MNIST - Fashion dataset

In [105]:
#(X_train,y_train),(X_test,y_test) = keras.datasets.fashion_mnist.load_data()

#### Flattening

In [106]:
X_train_flattened = X_train.reshape(len(X_train), 28 * 28)
X_test_flattened = X_test.reshape(len(X_test),  28 * 28) 

#### Normalize the input dataset

In [107]:
X_train_normalized = X_train_flattened / 255
X_test_normalized = X_test_flattened / 255

#### Define DNN model with two layers, optimizer, metrics, and loss function

In [108]:
import random as python_random
python_random.seed(3)
np.random.seed(7)
tf.random.set_seed(13)

def get_model(): 
    model = Sequential([
        # input layer 784 neurons to first hidden layer with 64 neurons
        Dense(64, input_shape = (784,), activation='relu'), 
        # first hidden layer to second hidden layer
        Dense(64, activation='relu'),  
        # Output layer with 10 neurons
        Dense(10, activation='softmax')
    ])
    
    # General SGD
    #opti = keras.optimizers.SGD(learning_rate=0.01)
    
    # SGD with momentum
    #opti = keras.optimizers.SGD(learning_rate=0.01, momentum=0.6)
    
    # SGD with Nesterov momentum 
    #opti = keras.optimizers.SGD(learning_rate=0.01, momentum=0.6, nesterov=True)
    
    # RMSprop 
    #opti = keras.optimizers.RMSprop(learning_rate=0.001, momentum=0.6)
    
    # Adam
    opti = keras.optimizers.Adam(learning_rate=0.001) 
    
    # Adamax
    #opti = keras.optimizers.Adamax(learning_rate=0.001) 
    
    model.compile(
        optimizer = opti,
        loss = 'sparse_categorical_crossentropy',
        metrics = ['accuracy']
    )
    
    return model

#### Custom callbacks

For generic optimizer model

In [109]:
class CustomCallbackGeneric(Callback):  
    # Training stop criteria
    stop_at = 0.99
    def on_epoch_end(self, epoch, logs={}):
        if(logs.get('accuracy')> self.stop_at):  
            self.model.stop_training = True

For HM based optimizer model

In [110]:
class CustomCallbackHM(Callback):  
    # Stop the algorithm when the following accuracy reached 
    stop_at = 0.995  
    
    initial_weights = 0
    previous_weights = 0
    call_hm = 0 
     
    def on_train_begin(self, logs=None):
        self.initial_weights = model_hm.get_weights() 
        self.initial_weights = np.array(self.initial_weights,dtype=object)
        self.previous_weights = self.initial_weights
        # Harmonic mean based weights calculation
        self.call_hm = np.vectorize(self.apply_hm)  

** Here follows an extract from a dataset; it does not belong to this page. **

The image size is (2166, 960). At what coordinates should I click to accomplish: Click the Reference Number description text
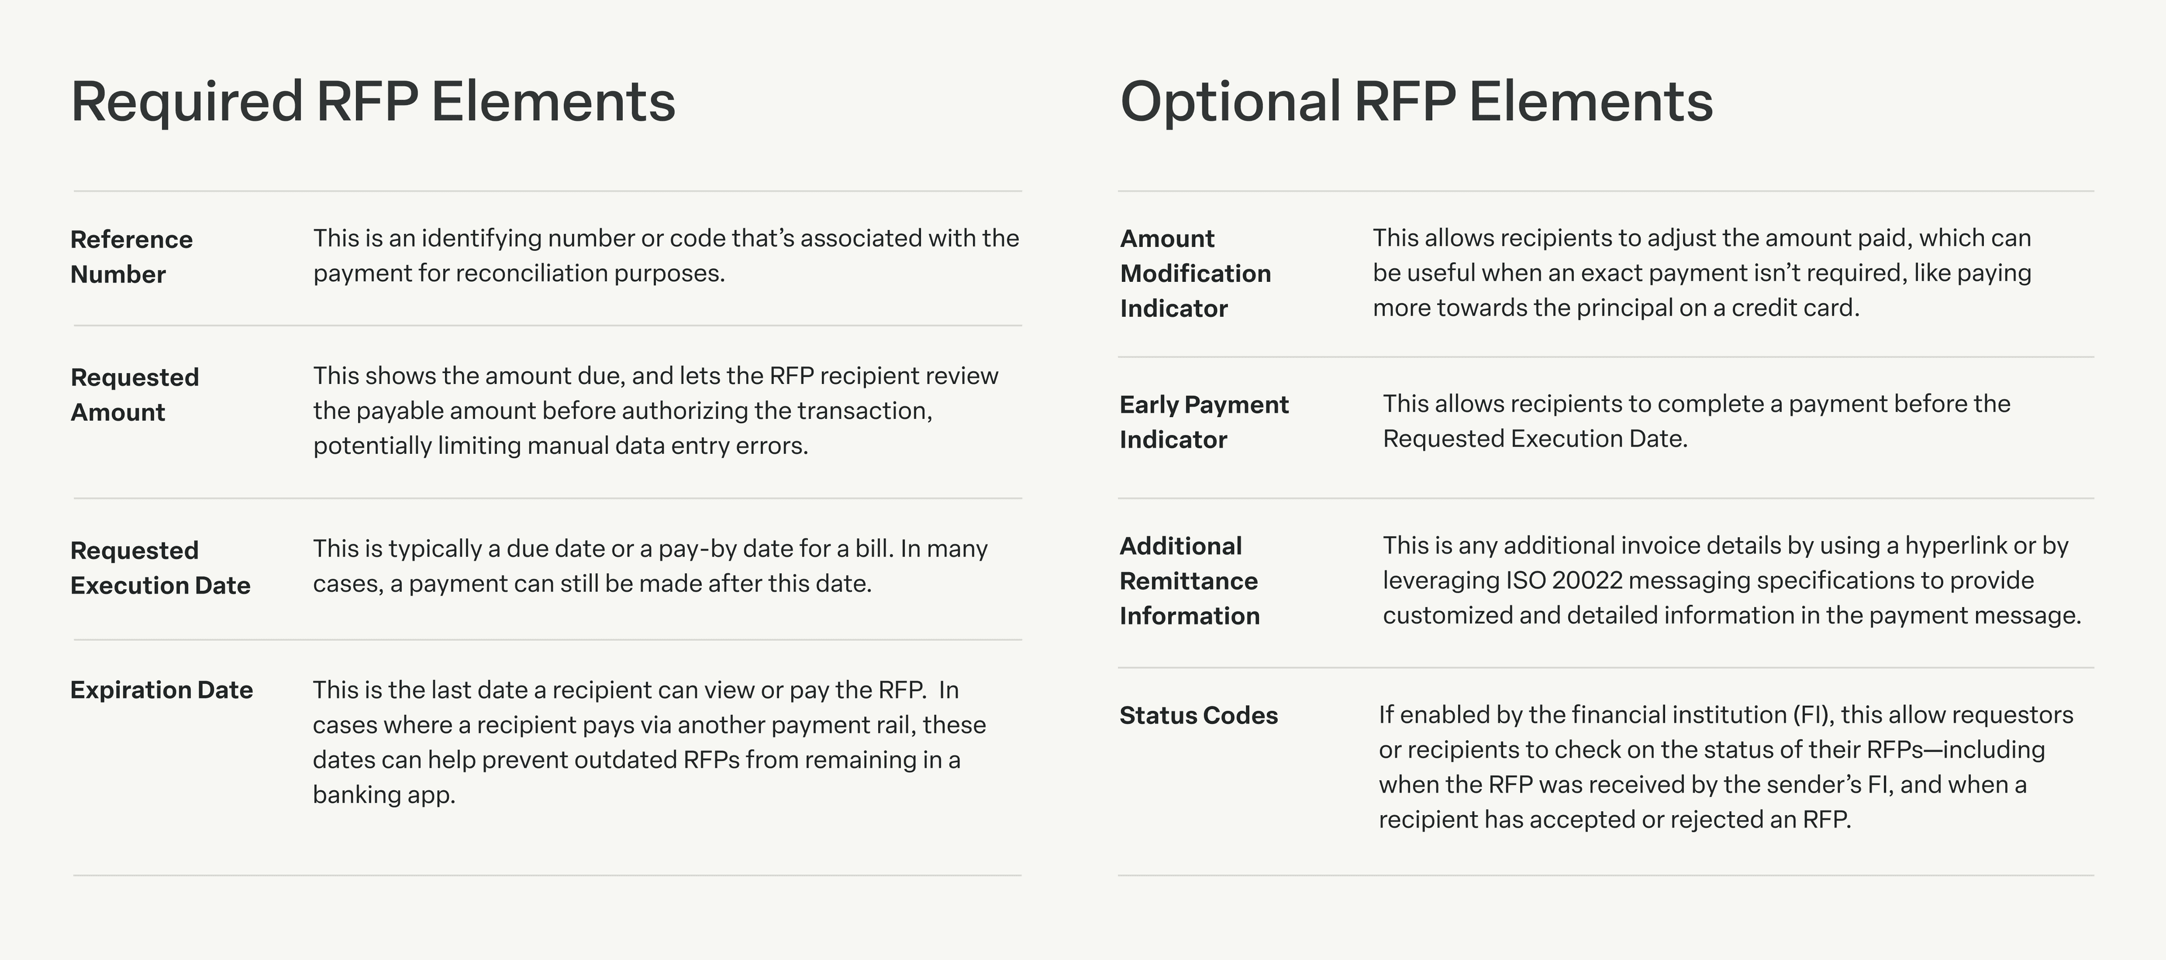665,256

    def on_epoch_end(self, epoch, logs={}):
        # Training stop criteria
        if(logs.get('accuracy')> self.stop_at):  
            self.model.stop_training = True
        
        num_layers = len(model_hm.layers)  
        current_weights = model_hm.get_weights()
        current_weights = np.array(current_weights,dtype=object)        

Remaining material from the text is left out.